In particular, the DOJ alleged that Apple has come to wield a monopoly over the smartphone market by, among other conduct, “selectively imposing contractual restrictions on, and withholding critical access points from, developers” and “[undermining] apps, products and services that would otherwise make users less reliant on the iPhone,” all to “extract more money from consumers, developers, content creators, artists, publishers, small businesses, and merchants.”
The proposed class action lawsuit echoes the DOJ complaint, alleging Apple’s “lock-in strategy” over more than the last 15 years has trapped users into the iPhone ecosystem, mainly by “erecting barriers to purchasing a competing device.”
“By locking in its customer base, Apple cripples competition from actual and would-be smartphone manufacturers, resulting in higher prices, lower quality, stunted innovation, reduced choice, and lower quality-adjusted output in the smartphone market,” the suit summarizes.
The complaint focuses in particular on five technologies Apple has allegedly suppressed, either by controlling app distribution or APIs, to maintain its apparent smartphone monopoly.
According to the filing, Apple has used an array of technological and contractual restraints to block so-called “super apps,” which act as mini platforms that can host a variety of programs and device features. The suit says super apps can serve as an ostensible “gateway” to a smartphone’s functionality without relying on its proprietary software, thereby facilitating switching devices.
Per the case, Apple has also for years blocked cloud streaming apps on its smartphones “for similar reasons,” as they afford users a way to play games in the cloud and “[decrease] the importance of expensive hardware Apple offers,” the filing says.
Further, Apple has kept device users tied to its ecosystem by degrading the functionality of third-party messaging apps, specifically because doing so serves as an obstacle toward “iPhone families” giving their children Android devices, the lawsuit claims.
To further lock in consumers, Apple has purposefully made the Apple Watch incompatible with competing smartphone devices such as Android phones and “strategically [degraded] the functionality” of other cross-platform smartwatches, the case continues. In effect, Apple has steered consumers toward the Apple Watch while making switching to another product “cost prohibitive” as doing so would entail “not just purchasing a new phone, but a new smartwatch as well,” the suit contends.

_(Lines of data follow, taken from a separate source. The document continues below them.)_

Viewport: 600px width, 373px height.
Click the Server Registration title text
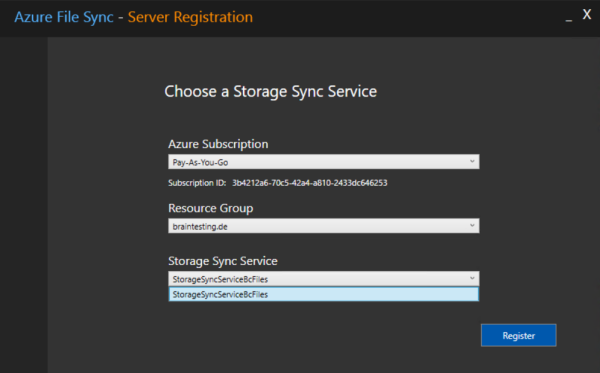(190, 17)
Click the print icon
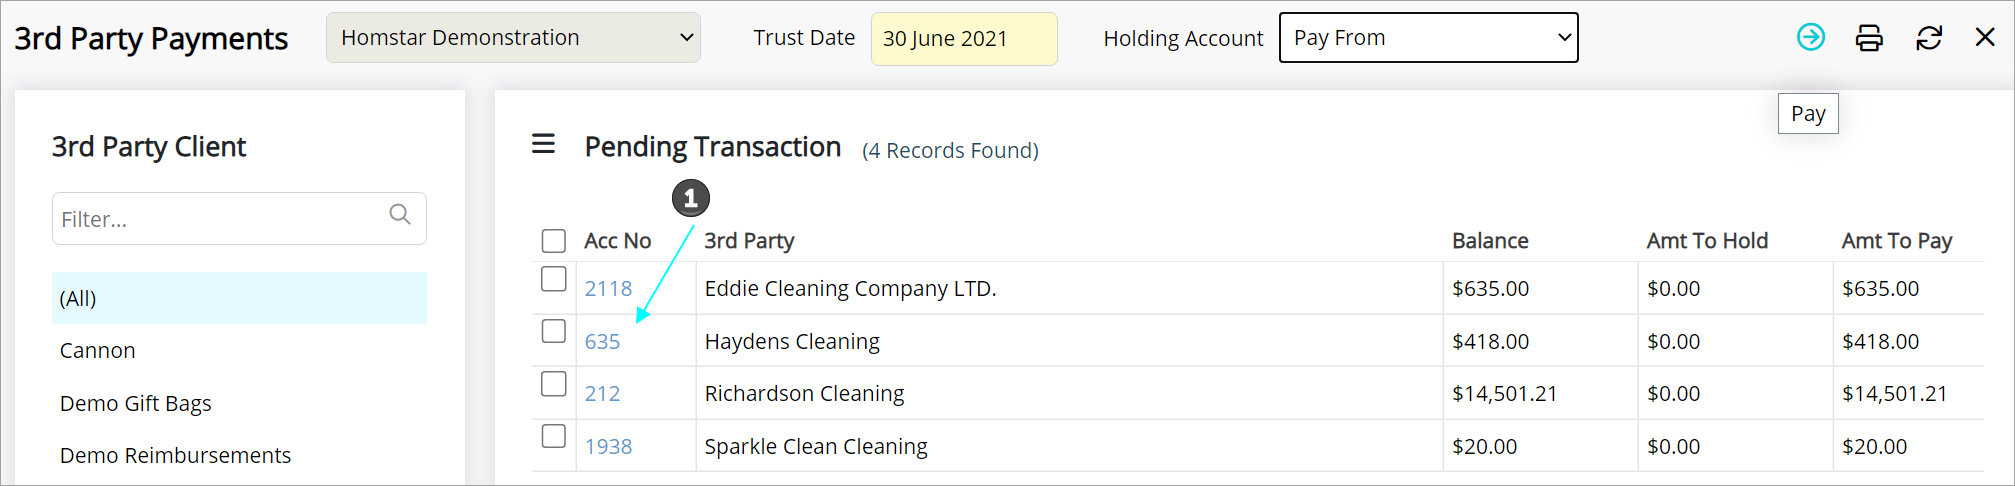This screenshot has width=2015, height=486. pyautogui.click(x=1869, y=38)
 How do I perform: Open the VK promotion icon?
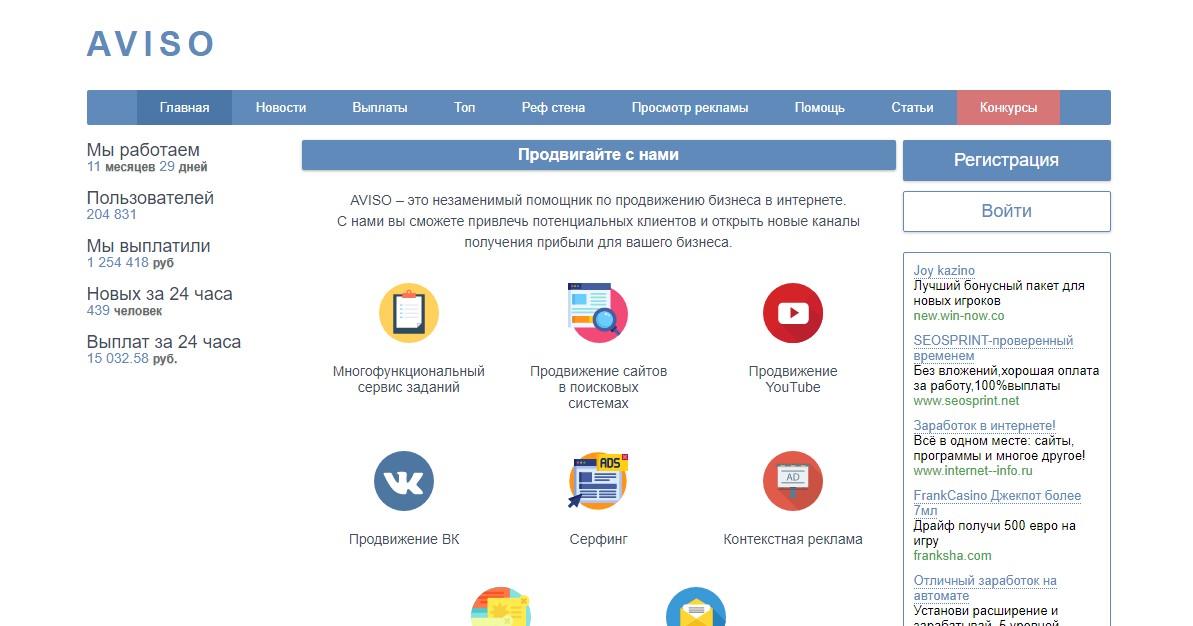(x=404, y=481)
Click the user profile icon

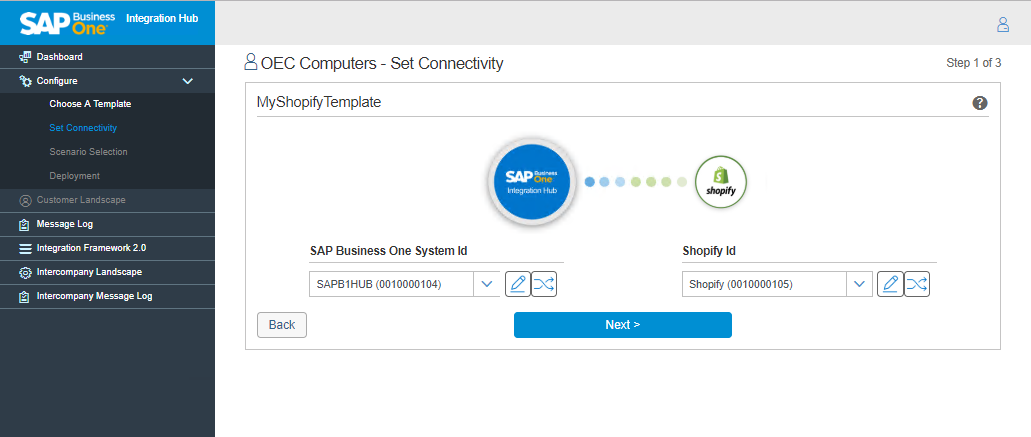tap(1003, 25)
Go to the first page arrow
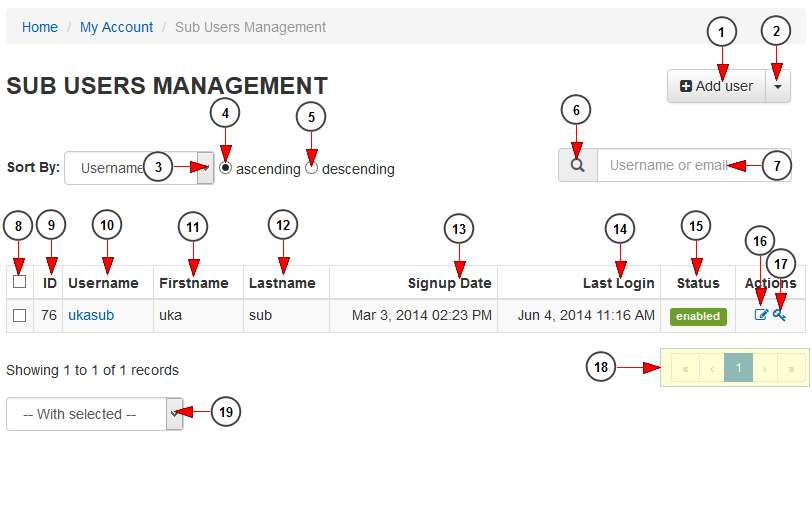 (x=685, y=369)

Lastly, the lawsuit says Apple has blocked third-party digital wallets from accessing the necessary technologies to perform tap payments from Apple devices, as the company has ensured that only its own app, Apple Pay, can perform this function.

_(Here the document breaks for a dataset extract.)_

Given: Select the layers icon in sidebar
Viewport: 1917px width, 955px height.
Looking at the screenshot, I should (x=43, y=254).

In a press release, the DOJ alleged that Apple’s conduct “extends beyond these examples, affecting web browsers, video communication, news subscriptions, entertainment, automotive services, advertising, location services, and more.” The government warned in its lawsuit that Apple “has every incentive to extend and expand its course of conduct to acquire and maintain power over next-frontier devices and technologies.”
As the case tells it, it was never Apple’s intention to improve its products, and the alleged suppression of innovation on the company’s devices has made them less valuable to users.

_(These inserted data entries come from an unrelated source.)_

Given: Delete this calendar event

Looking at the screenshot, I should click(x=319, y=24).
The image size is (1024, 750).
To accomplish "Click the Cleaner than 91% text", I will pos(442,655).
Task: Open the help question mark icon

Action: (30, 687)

“[E]nhacing the quality of its devices was never the objective of Apple’s lock-in strategy,” the lawsuit charges. “The objective—Apple’s overarching strategic objective—is to make it difficult and costly for consumers to switch to competing devices. And measured against that manifestly anticompetitive goal, Apple’s strategy has been a resounding success.”
In light of the foregoing, Apple has put itself in a position to charge “supracompetitive prices” for the iPhone, which can cost as much as $1,599, the complaint says, stressing that prices, in a competitive market, would be lower overall.
The proposed Apple antitrust class action lawsuit looks to represent all persons and entities who, as United States residents, bought an iPhone from Apple.